Having defined his version of "the natural condition" (1661), he then defines the laws he observes acting there.  First, humans (he calls them "men," important?) cannot do things which would destroy their lives (contra both the pagan ideal of self-sacrifice for a principle or the "christian" law requiring treating one's neighbor's harm as one's own).  The second law commands that humans "perform their covenants made" (1665).  From this second law, America arose.  (And the French, Vietnamese, and European Anti-Communist Revolutions, as well.)  Hobbes' daring leads him to declare that "injustice is no other than the not performance of a covenant" (1665, emphasis Hobbes).  Covenant breakers become unacceptable in any society governed according to Hobbes' rules (1667) and those who reach sovereign power by revolution must bear the consequence that their model may inspire others (1667).  So...the Parliamentary Revolution against royal absolutism in 1642-9 leads to the American colonies' revolt against Britain in 1776 (and thence, by analogy, to the French Revolution in 1789, and to Wordsworth's haunted sense of responsibility for the Revoltion's execution of all and sundry in the Terror).

Most importantly, Hobbes says that society arises from the consent of the governed, gradually concentrated in ever larger units which eventually constitute the state.  But he alleged (in a part the Norton doesn't include!) that the state's reasons could not be challenged by its people.  Add the following and stir: John Locke, Baruch Spinoza, and Jean Jaques Rousseau.  Poof, personal rights to freedom!  See why this guy's in the Norton?


Issues and Research Sources:

  1. As the Norton editors remind us, Hobbes is Bacon's student (1658).  Given Hobbes' view of nature and humanity, how would you trace the influence of Bacon's attitudes toward the later philosopher's thought?
  2. Compare Milton's and Hobbes' attitudes toward rebellion.  Consider that Everyman's first response to Death's summons was, technically, rebellion against the lord's command.
    • In what other instances have we seen individuals confronted by the aristocracy's attempt to invoke their power as an absolute or contextual right?
      • Maldon?
      • The lovers in the sonnets of the C16?
      • Hotspur and Hal and Henry IV in 1 Henry IV, or Goneril to Albany in Lear?
      • Lucifer vs.
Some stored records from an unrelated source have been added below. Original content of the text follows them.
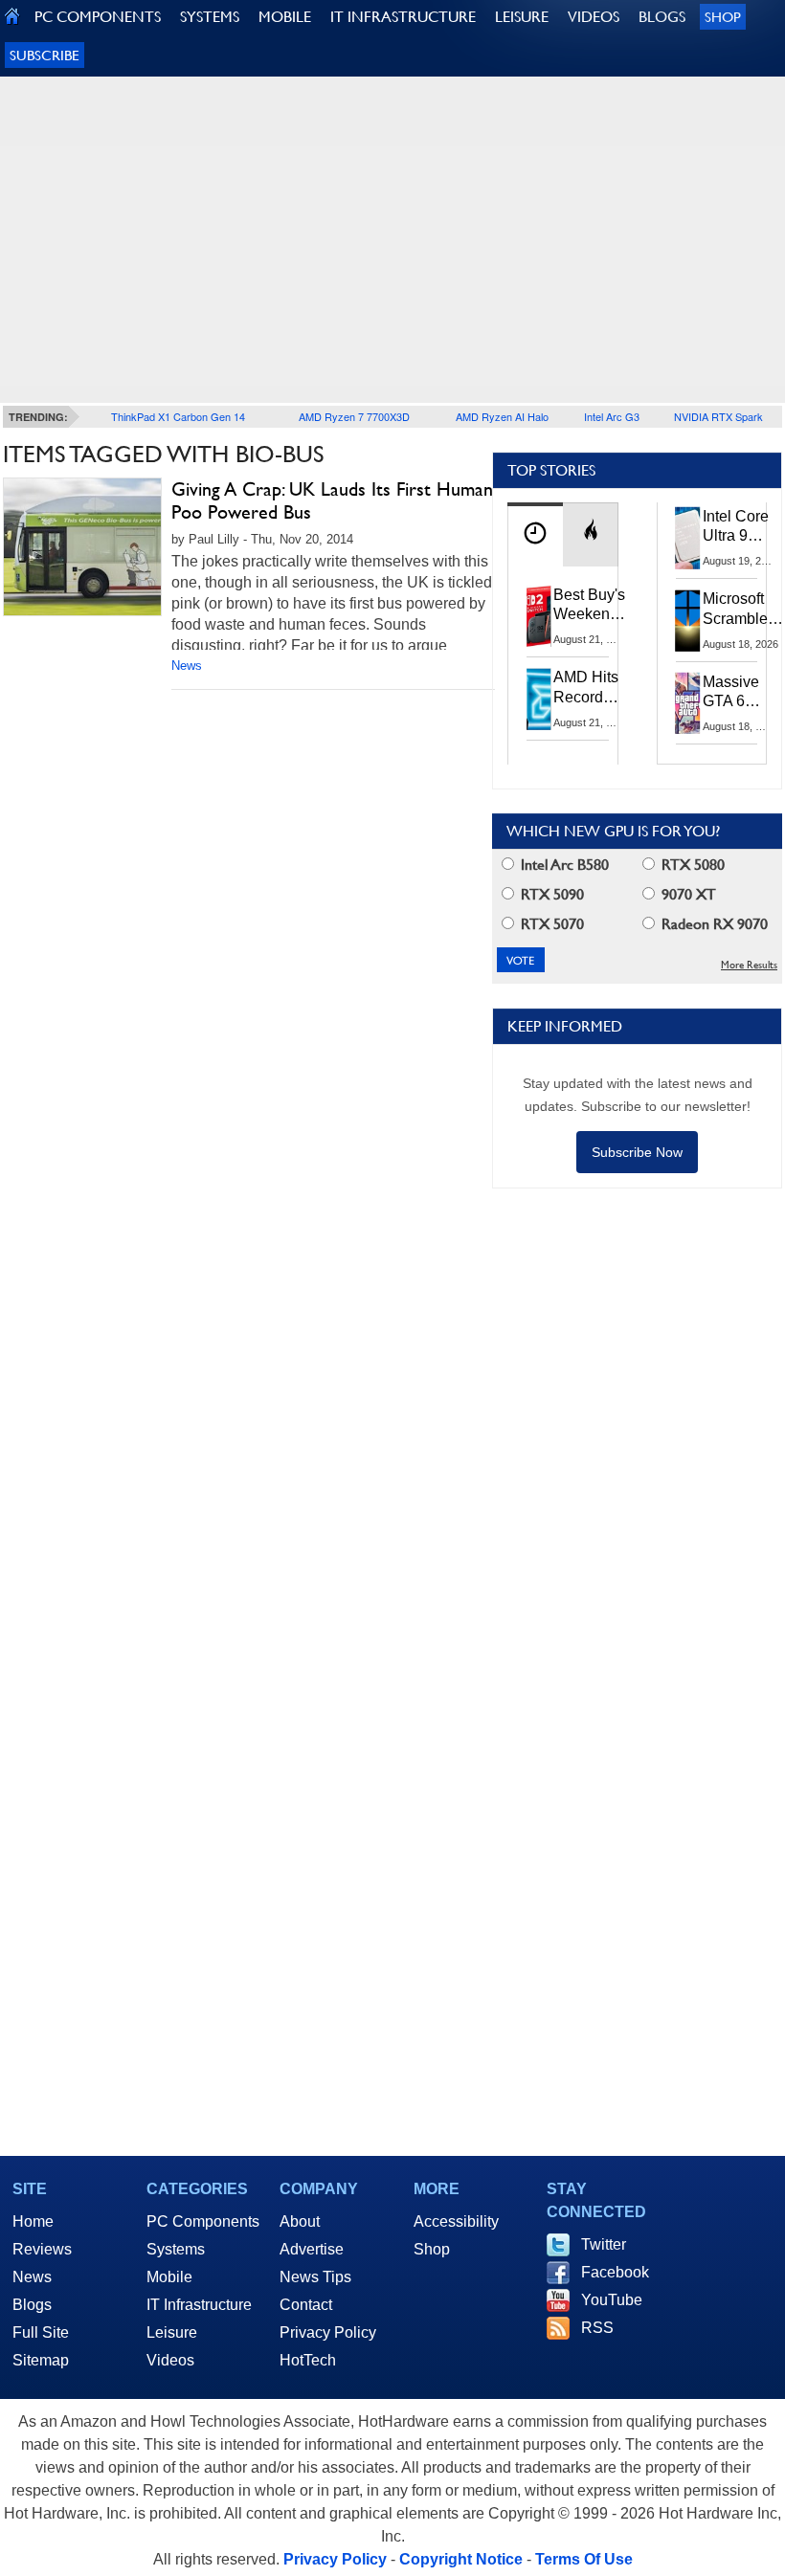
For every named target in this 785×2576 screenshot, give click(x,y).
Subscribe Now (637, 1152)
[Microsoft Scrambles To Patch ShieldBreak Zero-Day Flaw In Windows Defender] (688, 620)
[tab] (535, 534)
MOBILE (284, 17)
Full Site (40, 2332)
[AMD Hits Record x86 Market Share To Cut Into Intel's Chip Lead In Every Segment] (539, 698)
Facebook (615, 2272)
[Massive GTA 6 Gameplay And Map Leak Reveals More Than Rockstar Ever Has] (688, 703)
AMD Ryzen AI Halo (502, 416)
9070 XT (687, 894)
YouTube (611, 2300)
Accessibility (456, 2221)
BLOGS (662, 17)
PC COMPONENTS (97, 17)
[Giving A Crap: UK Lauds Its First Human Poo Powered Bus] (82, 546)
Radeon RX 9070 (713, 924)
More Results (749, 965)
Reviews (42, 2249)
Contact (306, 2305)
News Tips (315, 2277)
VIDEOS (593, 17)
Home (33, 2221)
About (300, 2221)
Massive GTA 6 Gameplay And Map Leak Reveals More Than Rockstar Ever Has (739, 693)
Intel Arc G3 (611, 416)
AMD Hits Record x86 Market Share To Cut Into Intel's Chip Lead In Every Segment (591, 688)
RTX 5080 (691, 864)
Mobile (169, 2277)
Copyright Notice (461, 2559)
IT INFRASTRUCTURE (403, 17)
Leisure (171, 2332)
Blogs (32, 2305)
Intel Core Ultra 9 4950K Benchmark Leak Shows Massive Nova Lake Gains (741, 527)
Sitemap (40, 2360)
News (186, 665)
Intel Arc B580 (563, 864)
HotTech (308, 2360)
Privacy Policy (328, 2332)
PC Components (202, 2221)
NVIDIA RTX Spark (718, 416)
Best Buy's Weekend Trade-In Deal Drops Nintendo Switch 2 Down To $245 (589, 606)
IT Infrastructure (199, 2305)
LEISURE (522, 17)
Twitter (603, 2244)
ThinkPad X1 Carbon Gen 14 (178, 416)
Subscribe (44, 55)
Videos (170, 2360)
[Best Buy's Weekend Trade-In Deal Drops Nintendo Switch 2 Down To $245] (539, 616)
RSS (597, 2328)
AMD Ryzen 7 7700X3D (354, 416)
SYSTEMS (209, 17)
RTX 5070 (550, 924)
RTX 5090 (550, 894)
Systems (175, 2249)
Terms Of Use (584, 2559)
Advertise (312, 2249)
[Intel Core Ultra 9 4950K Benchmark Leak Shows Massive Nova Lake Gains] (688, 537)
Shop (723, 17)
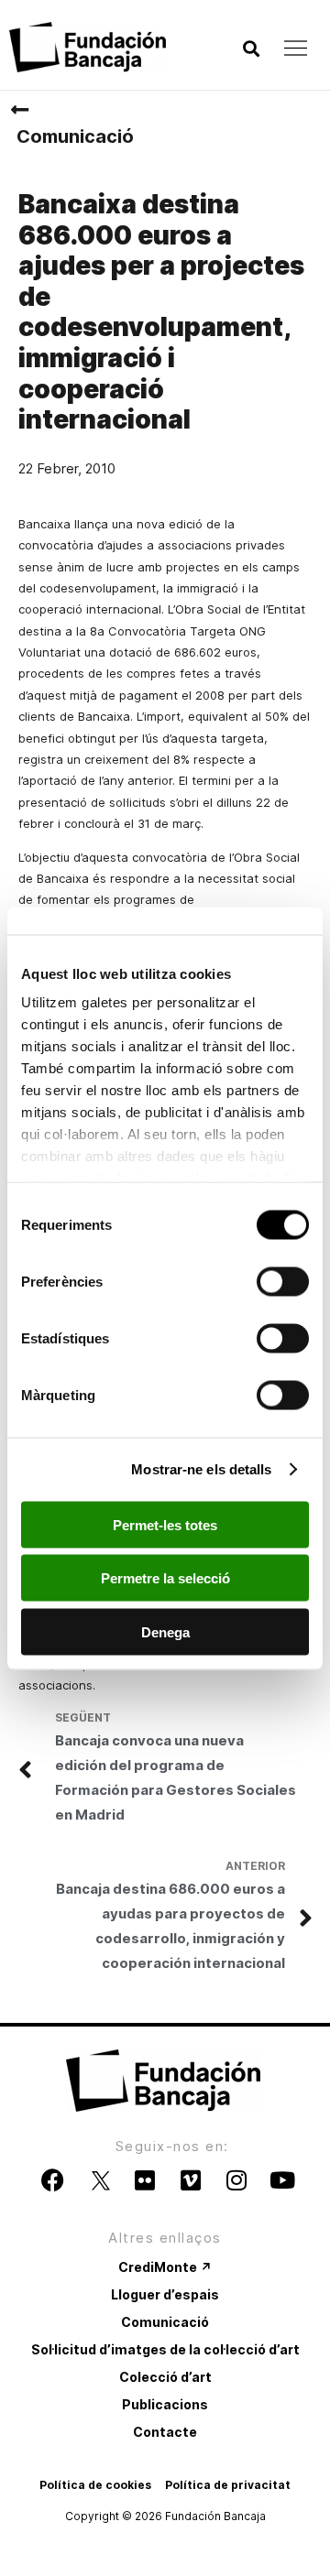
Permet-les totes (165, 1524)
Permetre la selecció (165, 1578)
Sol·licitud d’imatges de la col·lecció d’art (165, 2349)
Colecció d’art (165, 2377)
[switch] (283, 1281)
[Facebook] (53, 2180)
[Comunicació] (19, 110)
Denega (165, 1631)
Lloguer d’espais (165, 2294)
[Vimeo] (191, 2180)
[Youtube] (282, 2180)
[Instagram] (236, 2180)
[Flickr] (145, 2180)
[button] (251, 49)
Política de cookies (95, 2485)
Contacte (165, 2432)
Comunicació (75, 136)
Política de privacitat (228, 2485)
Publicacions (165, 2404)
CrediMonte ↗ (165, 2267)
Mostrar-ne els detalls (201, 1469)
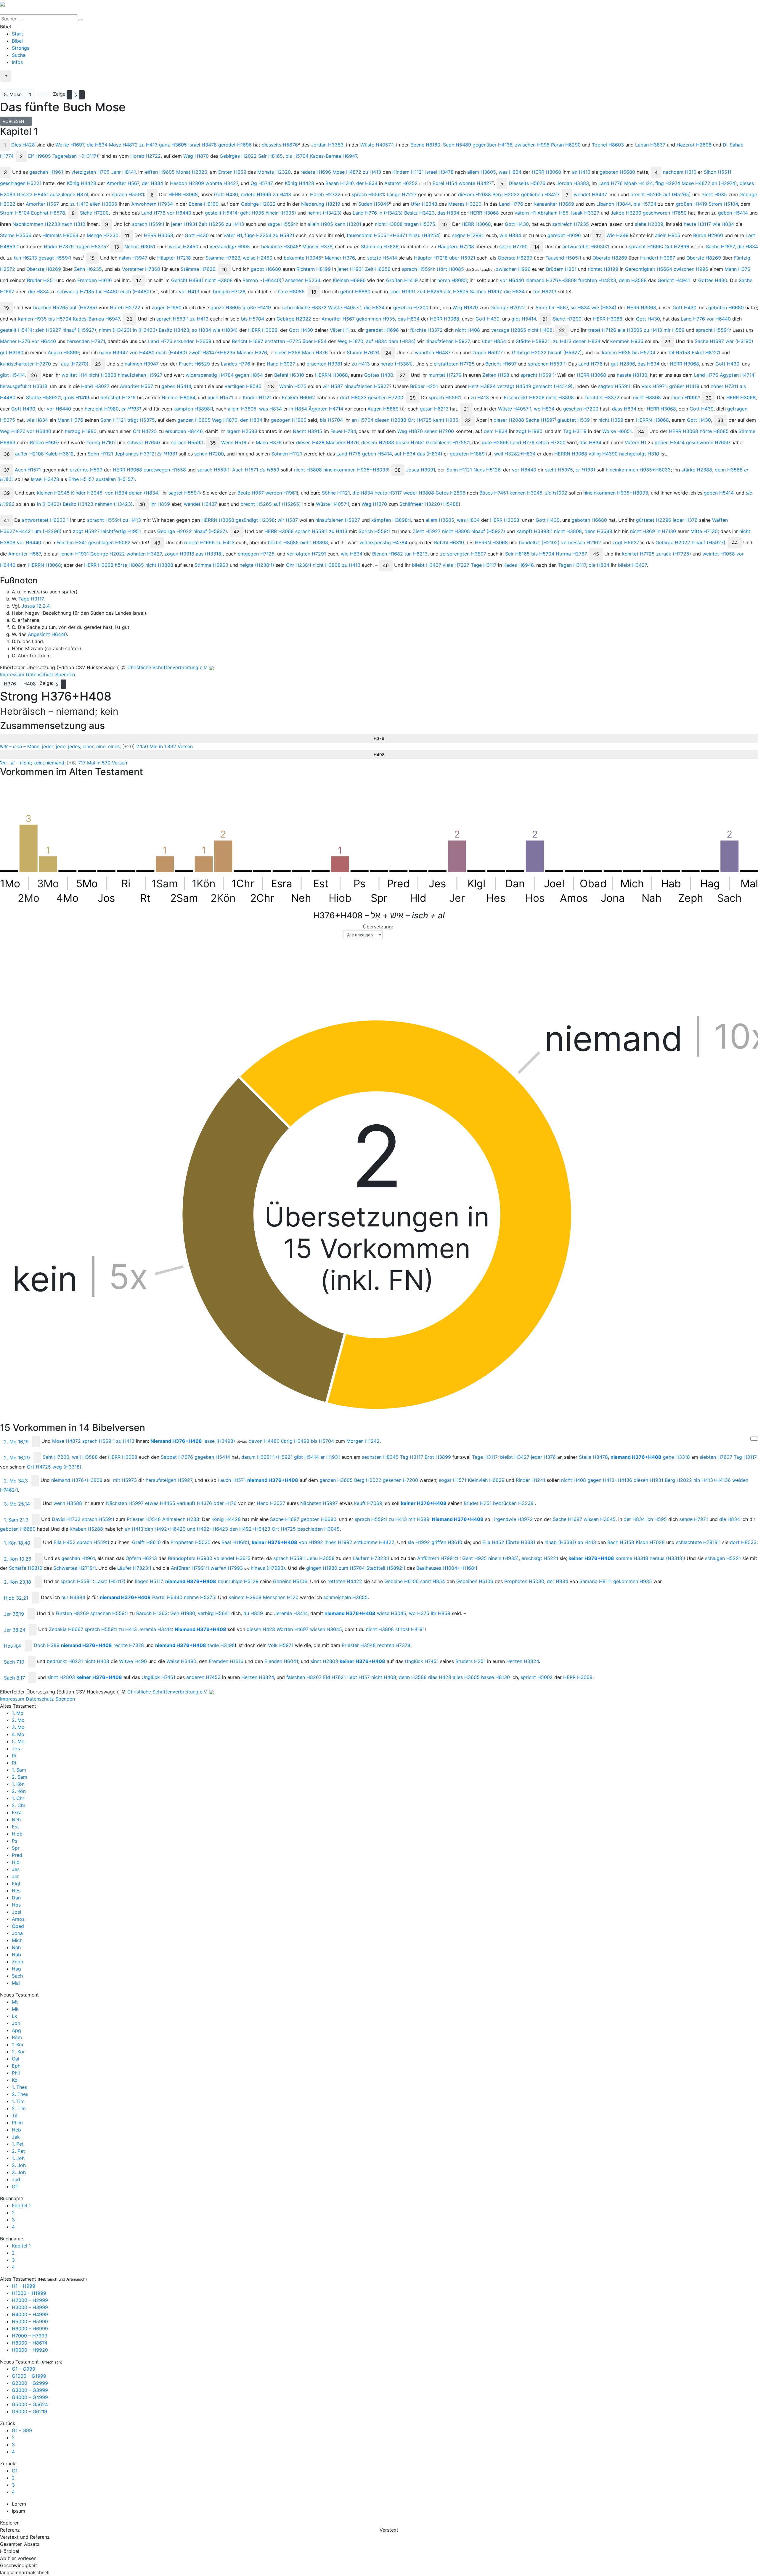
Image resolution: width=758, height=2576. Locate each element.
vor (179, 213)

Faustus?
    • How do you see the notion of "freedom" being treated by these authors?
    • Is it "evolving" in the commonly understood sense of evolution as a gradual process?
    • Or is it "evolving" in the "catastrophic evolution theory" sense of a slow process interrupted by occasional, violent, unpredictable uprisings of new ideas, dreams, genes, or schemes?
  3. Hobbes influenced many writers, but one of them clearly was Melville.
  4. Among the most important people Hobbes influenced were the framers of the American colonies' Declaration of Independence.  To see Lauren Le Vert's parallel comparison of excerpts from Leviathan and the Declaration, click here.   Hobbes' thinking about rulers covenants with the people they rule had been widely discussed by the 1770s, so his influence on the American colonists' thinking may have come from many sources.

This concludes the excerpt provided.